Screenshot grounding data
■ ■ ■
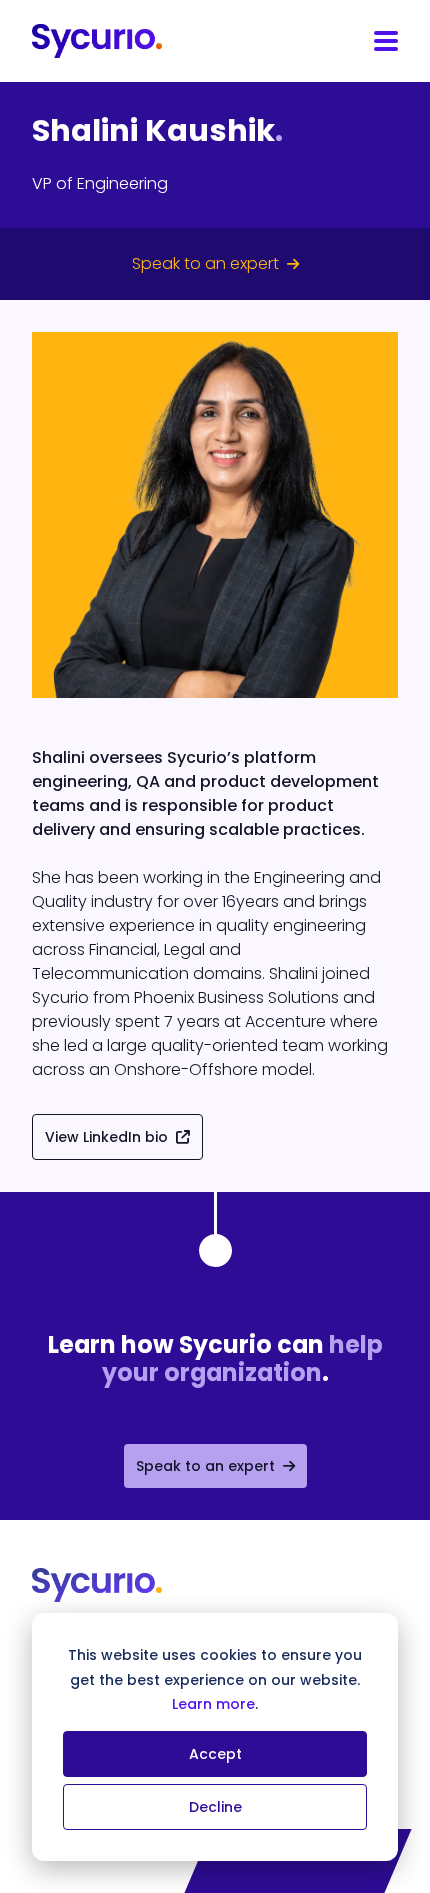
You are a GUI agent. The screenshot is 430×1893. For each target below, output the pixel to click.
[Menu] (386, 41)
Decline (215, 1807)
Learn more (213, 1704)
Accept (215, 1754)
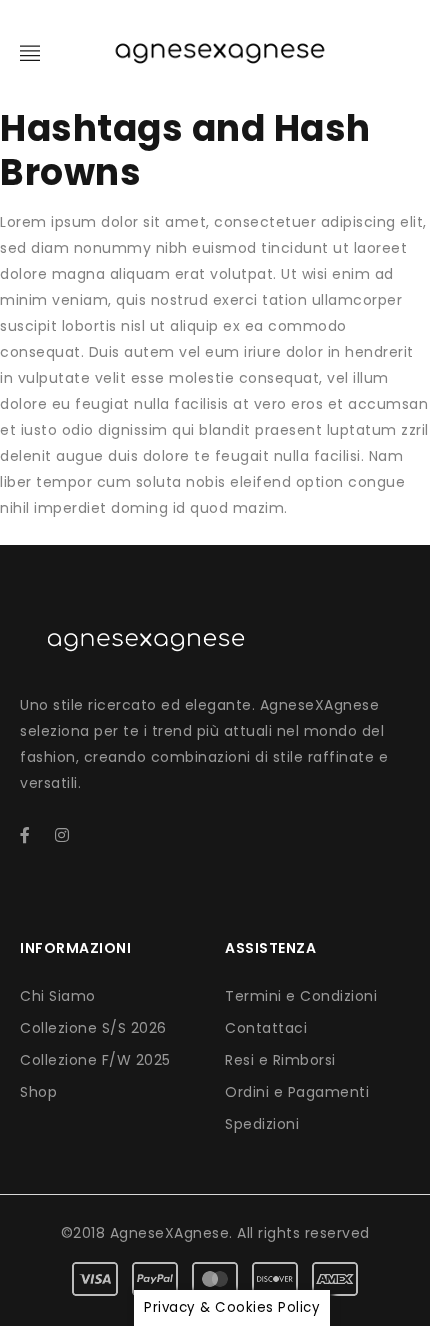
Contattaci (266, 1028)
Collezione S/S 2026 (93, 1028)
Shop (38, 1092)
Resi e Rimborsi (280, 1060)
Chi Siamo (58, 996)
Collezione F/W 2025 (95, 1060)
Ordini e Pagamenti (297, 1092)
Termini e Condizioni (301, 996)
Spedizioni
■ ■ ■
TASK DESCRIPTION: On how many lines of the data does the word "Collezione" appear? Reply with the number alone.

RESULT: 2